History has many messages as well as secrets in store for people to learn from. Through knowing one’s history well, one may avoid passed mistakes too; it is according to one’s history that one can take a better path for living and be aware of previous misdeeds and folly. Along with this, one may even have an idea of things that s/he was not aware of before. Through understanding history, many secrets and facts can be revealed. In short, by knowing one’s history well, one can argue about facts with conviction and refute those who taint historical events.
In view of history being on one’s side,
it can be said that events in history such as
the Holocaust can help one not to forget the millions
that suffered under the cruelty of the German
Nazis. Indeed, the forms of cruelty that the Germans
used were of different kinds, leaving scars in
the minds of those who miraculously survived.
Starvation was one of the means they used to break
their prisoners spiritually, psychologically and
physically. In this way they ultimately accomplished
their goal of exterminating the Jews (Levi, 1994).
Those that survived, thankfully, did not abandon people today, as they recorded their experiences and their thoughts in graphic detail. Some of these writers wrote explicitly on their experiences while others were more cryptic. The latter wrote few words that carry hundreds of interpretations, but yet all these interpretations come down to their experiences of unbelievable suffering (Levi, 1994).
Examples of literature that relate the immense cruelty inflicted on the Jews to people of today are Paul Celan's ‘Death Fugue’, and Primo Levi's ‘Survival in Auschwitz’. Celan’s ‘Death Fugue’ are verses describing suffering at the time of the Holocaust while Levi’s ‘Survival in Auschwitz’ is a novel with detailed descriptions of the event. Though both these forms of literature contrast considerably regarding their lengths and the forms they use, the core similarity between them is that they both use a common baseline, and this refers to the denial of ‘food’ for holocaust prisoners. It also refers to the type of ‘eating’ that is manifested in both the literary accounts. ‘Eating’ and ‘hunger’ are two vital elements in both texts, and they both describe the plight of the Jews in concentration camps. In describing the depressing and unbelievable experience of these people, there are literal as well as symbolic significance that surface (Levi, 1994).
‘Eating’ in both Celan's ‘Death
Fugue’, and Levi's ‘Survival in Auschwitz’
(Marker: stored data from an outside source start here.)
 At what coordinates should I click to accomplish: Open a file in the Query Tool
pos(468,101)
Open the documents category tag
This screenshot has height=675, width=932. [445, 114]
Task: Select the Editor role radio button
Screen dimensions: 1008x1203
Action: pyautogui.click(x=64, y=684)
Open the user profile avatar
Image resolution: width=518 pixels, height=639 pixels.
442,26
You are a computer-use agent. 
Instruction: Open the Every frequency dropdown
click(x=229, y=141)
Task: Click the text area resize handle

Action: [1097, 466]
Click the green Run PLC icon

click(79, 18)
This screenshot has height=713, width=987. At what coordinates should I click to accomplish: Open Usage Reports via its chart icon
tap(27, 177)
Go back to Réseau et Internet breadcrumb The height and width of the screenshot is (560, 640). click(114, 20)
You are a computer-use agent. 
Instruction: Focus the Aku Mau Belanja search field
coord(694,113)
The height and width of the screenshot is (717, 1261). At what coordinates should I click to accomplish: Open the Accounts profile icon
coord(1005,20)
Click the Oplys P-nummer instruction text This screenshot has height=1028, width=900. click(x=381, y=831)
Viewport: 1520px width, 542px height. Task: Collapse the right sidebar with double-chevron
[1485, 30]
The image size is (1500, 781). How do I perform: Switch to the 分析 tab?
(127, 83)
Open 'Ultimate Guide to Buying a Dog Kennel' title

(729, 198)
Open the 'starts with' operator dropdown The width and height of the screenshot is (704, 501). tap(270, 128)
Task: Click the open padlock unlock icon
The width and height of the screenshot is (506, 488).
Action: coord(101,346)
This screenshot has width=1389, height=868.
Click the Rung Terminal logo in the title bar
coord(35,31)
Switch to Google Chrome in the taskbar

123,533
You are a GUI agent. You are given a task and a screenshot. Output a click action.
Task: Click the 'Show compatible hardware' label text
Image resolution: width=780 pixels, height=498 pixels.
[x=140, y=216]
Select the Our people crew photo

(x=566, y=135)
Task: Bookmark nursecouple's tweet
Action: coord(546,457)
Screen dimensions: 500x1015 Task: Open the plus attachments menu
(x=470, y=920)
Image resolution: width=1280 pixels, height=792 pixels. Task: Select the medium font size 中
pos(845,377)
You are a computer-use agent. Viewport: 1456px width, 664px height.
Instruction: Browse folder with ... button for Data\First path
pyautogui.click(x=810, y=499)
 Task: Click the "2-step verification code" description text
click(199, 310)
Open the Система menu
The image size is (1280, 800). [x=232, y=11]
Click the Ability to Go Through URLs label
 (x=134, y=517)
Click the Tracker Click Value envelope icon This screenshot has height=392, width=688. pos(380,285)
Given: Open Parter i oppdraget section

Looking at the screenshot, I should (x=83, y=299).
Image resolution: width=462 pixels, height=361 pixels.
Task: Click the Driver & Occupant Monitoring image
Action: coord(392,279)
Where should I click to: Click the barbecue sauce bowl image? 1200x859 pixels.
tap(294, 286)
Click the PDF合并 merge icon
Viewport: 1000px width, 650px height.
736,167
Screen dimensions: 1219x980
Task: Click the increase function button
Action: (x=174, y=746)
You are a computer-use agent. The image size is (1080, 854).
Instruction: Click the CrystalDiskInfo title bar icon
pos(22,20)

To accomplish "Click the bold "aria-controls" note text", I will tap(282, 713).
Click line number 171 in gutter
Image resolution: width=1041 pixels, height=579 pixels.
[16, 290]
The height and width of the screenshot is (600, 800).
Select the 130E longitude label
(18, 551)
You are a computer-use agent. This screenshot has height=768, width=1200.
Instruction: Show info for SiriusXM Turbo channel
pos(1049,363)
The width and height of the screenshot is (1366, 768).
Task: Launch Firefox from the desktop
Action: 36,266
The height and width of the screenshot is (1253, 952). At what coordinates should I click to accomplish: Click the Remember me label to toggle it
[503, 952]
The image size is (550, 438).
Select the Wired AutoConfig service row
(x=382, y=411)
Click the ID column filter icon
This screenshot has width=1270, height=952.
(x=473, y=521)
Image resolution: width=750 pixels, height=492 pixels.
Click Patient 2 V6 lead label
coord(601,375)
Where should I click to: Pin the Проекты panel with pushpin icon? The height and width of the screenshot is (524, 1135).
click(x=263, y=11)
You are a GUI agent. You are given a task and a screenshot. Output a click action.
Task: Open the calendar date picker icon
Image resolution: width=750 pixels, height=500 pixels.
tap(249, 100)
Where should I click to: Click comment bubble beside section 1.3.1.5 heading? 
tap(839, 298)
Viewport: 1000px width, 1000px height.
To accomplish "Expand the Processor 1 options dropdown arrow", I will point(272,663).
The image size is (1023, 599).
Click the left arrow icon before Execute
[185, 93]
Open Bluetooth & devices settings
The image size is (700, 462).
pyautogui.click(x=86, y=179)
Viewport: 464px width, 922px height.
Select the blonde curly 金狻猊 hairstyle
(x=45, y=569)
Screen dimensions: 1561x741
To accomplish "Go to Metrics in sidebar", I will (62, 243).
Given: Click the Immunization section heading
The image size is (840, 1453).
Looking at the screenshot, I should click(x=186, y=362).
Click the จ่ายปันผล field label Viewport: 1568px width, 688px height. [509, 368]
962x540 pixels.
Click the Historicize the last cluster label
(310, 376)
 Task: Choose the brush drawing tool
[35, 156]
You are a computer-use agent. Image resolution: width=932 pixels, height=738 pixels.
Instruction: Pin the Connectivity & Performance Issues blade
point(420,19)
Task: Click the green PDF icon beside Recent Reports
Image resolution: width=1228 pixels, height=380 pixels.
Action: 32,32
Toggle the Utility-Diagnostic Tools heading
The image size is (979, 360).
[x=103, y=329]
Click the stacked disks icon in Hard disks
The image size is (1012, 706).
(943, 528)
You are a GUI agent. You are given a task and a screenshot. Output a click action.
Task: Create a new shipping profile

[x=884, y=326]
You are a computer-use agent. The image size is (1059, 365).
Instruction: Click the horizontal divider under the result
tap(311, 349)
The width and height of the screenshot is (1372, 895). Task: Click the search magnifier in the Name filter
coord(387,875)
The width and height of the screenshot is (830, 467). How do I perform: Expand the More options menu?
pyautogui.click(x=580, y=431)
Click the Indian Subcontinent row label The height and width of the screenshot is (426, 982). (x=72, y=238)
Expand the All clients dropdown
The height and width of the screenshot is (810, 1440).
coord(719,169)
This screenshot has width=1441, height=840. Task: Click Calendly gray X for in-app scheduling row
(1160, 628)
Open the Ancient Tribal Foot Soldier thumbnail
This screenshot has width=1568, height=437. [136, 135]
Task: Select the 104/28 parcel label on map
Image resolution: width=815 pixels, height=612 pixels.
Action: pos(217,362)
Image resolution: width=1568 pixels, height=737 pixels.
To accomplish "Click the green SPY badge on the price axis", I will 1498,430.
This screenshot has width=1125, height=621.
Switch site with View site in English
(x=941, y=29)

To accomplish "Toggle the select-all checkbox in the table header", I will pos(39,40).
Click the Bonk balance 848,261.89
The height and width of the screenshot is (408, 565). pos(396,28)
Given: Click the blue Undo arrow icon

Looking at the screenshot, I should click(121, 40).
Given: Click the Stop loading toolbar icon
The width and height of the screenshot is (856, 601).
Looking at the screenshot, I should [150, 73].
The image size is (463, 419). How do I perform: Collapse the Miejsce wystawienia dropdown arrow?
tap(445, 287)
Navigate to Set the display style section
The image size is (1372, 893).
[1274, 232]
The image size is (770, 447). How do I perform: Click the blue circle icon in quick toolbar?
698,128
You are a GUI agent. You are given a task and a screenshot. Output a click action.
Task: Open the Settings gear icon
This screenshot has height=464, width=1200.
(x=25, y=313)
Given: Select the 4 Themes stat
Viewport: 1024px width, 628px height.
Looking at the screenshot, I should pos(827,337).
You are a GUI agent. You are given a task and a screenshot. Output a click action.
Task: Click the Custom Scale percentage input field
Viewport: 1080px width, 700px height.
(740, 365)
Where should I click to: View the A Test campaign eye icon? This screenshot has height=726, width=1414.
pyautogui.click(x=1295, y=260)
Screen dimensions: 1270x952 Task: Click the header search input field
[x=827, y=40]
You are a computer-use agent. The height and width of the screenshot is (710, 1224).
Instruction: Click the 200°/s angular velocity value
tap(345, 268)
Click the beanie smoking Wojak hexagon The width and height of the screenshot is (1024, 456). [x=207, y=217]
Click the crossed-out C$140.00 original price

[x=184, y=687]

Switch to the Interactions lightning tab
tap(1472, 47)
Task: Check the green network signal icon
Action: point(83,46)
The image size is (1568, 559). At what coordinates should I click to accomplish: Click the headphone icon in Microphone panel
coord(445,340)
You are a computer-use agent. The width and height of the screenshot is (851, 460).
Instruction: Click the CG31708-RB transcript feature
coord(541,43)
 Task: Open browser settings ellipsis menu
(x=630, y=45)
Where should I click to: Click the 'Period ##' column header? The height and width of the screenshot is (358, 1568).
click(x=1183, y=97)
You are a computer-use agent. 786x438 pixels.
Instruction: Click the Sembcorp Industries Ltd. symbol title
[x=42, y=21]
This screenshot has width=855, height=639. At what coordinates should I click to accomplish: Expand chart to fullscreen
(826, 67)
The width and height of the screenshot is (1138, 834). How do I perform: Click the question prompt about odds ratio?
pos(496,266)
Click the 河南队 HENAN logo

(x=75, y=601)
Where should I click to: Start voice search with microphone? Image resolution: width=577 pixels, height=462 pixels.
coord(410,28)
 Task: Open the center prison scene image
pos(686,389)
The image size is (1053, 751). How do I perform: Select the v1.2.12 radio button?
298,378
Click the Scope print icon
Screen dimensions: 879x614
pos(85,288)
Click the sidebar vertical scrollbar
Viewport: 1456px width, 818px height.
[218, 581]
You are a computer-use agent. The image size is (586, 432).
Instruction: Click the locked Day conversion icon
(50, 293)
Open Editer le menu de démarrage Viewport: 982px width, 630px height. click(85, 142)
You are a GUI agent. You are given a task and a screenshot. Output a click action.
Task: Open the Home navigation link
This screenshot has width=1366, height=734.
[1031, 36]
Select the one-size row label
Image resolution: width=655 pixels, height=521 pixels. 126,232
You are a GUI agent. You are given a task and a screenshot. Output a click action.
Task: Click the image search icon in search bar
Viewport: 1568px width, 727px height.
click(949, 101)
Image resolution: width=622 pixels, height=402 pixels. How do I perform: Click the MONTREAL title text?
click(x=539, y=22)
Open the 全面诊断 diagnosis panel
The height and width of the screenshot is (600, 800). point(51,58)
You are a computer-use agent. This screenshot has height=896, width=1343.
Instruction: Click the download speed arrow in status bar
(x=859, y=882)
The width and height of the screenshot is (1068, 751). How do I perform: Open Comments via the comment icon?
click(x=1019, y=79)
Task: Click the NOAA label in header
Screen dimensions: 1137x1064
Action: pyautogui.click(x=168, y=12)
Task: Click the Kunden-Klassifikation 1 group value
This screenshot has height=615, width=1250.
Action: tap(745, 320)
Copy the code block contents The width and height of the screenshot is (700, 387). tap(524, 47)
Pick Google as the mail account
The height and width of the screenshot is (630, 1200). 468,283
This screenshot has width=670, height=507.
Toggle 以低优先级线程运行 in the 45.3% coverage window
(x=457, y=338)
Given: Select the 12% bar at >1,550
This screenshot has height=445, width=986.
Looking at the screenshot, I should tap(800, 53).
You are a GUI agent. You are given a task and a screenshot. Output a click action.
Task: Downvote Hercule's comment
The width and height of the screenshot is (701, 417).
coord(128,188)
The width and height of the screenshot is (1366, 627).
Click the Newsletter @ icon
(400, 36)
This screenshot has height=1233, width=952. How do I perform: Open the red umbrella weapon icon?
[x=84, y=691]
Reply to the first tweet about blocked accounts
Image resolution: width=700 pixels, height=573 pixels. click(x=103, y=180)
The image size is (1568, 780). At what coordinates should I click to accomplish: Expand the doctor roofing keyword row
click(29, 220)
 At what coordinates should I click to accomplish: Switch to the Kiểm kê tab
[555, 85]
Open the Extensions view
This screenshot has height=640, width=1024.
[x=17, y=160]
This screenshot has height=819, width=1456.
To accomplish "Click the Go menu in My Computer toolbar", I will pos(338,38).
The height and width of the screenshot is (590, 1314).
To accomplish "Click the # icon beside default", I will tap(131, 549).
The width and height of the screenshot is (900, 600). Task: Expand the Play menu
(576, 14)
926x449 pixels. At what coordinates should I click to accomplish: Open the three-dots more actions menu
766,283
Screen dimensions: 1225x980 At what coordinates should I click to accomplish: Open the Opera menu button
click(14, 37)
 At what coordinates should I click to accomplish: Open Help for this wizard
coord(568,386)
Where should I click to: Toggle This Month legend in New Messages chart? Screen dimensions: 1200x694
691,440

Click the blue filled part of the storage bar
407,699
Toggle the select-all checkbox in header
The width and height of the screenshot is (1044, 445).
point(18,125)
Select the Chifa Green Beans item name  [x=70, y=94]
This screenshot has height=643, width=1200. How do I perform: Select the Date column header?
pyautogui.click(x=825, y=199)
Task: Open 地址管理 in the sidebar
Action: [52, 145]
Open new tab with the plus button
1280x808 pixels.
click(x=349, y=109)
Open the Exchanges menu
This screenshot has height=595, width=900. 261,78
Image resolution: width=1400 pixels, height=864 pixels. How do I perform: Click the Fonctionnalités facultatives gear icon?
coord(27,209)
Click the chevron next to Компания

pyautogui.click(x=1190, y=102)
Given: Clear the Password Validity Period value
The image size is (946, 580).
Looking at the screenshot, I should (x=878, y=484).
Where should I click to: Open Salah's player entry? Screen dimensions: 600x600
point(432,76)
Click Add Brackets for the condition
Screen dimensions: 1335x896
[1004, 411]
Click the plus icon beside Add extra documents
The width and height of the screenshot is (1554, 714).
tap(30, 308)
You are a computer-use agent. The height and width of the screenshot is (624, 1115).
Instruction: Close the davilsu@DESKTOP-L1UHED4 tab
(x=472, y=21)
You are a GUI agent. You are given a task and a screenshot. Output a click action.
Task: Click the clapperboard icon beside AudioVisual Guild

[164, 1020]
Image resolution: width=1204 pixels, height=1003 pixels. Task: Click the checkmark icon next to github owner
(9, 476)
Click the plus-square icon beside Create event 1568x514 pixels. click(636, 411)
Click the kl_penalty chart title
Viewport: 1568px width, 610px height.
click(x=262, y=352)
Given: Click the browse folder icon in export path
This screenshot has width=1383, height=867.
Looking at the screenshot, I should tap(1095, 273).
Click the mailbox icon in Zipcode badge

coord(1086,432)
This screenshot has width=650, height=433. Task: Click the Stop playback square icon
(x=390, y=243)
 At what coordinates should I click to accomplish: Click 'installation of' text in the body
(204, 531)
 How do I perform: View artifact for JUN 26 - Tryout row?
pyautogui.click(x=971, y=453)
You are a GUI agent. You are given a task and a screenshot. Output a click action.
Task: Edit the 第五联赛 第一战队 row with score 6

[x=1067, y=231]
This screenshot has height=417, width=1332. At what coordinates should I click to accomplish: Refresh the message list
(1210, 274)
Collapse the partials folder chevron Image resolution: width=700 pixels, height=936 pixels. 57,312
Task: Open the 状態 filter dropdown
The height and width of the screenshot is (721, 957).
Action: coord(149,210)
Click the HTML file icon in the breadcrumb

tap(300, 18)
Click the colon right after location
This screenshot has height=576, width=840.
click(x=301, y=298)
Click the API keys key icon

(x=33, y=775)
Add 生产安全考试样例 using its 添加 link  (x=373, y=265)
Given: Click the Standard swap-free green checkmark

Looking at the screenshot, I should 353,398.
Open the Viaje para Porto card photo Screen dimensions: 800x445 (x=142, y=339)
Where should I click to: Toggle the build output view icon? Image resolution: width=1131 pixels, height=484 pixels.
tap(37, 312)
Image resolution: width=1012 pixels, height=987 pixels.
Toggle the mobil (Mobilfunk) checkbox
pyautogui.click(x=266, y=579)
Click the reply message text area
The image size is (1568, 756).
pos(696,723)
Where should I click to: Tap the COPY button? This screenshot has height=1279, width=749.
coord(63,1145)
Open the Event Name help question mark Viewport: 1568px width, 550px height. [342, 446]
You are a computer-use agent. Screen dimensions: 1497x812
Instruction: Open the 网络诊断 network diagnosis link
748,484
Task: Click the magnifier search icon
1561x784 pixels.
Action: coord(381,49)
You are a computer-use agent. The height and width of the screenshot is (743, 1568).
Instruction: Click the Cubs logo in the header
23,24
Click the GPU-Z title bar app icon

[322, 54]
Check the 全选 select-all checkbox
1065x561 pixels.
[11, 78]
refers to the process of individuals working the
camps have to consume food in order to keep on
working. This is the literal meaning, and was
a real situation in which they were. Aside from
this real situation, it might be said that the
symbolic meaning of ‘eating’ refers
to the need to keep on going; they all needed
a spirit to keep themselves going. In a sense
food and eating for families would mean that there
is an element of sharing. However, in times of
greatest despair food may not have been shared.
Particularly among strangers all put together
in one camp would not want to share whatever they
had. In fact, times were so hard for these people
that they would trade their food. The extent to
which food was treated as a commodity is simply
unbelievable. One cannot bring him or herself
to think what a condition the Nazi’s compelled
the Jews to live in. Even the tiniest of food
quantity were being traded in camps (Levi, 1994).
One prisoner would manage to attain a bit of bread in exchange for a few pieces of potato from the bottom of his soup. These minute quantities of trade that took place with concentration camps magnify the value of food and eating in order to live. In a spiritual sense, it is worth saying that even the tiniest piece of food kept individuals going in their daily drudgery. However, in a round about way, it is this very food they salvaged that kept them working for the Nazis until they dropped dead (Levi, 1994). This is why it is worth quoting Celan’s Death Refugue:
“Black milk of daybreak we drink you at night
we drink you at midday and morning we drink you at evening
we drink and we drink” (Death Fugue, 2004)
It is evident from these lines that the captives were not only deprived of food, they were also denied proper living, which is to say that they did not have a life of their own. They did not know what was to become of them. They had no access to the outside world, and they did not have anything on their side that even men today in prisons have. Denial of information from the outside world dulls ones mind, and this is precisely what happened to these people in the concentration camps (Death Fugue, 2004).
In addition to this, there was hardly any communication
between the captives; they wee dulled in their
heads from starvation. Another reason for them
being dulled in their heads was because of the
starvation of knowledge; being cut off from access
to information, they were dulled. Hence, they
did not know what was to become of them. Hence,
these poor people had been turned into non-humans
(Death Fugue, 2004).
Just as advised by philosophical thought of his time, Hitler knew that he had to dominate, he also was aware of the fact that if he did not dominate there would be others who would do it. It is because of this thought that he felt that if I he did not accomplish what he so easily could there would be other nations that would dominate the Germans. His response to these views was to capture and starve those that he thought were degenerate (Hillesum, 1991).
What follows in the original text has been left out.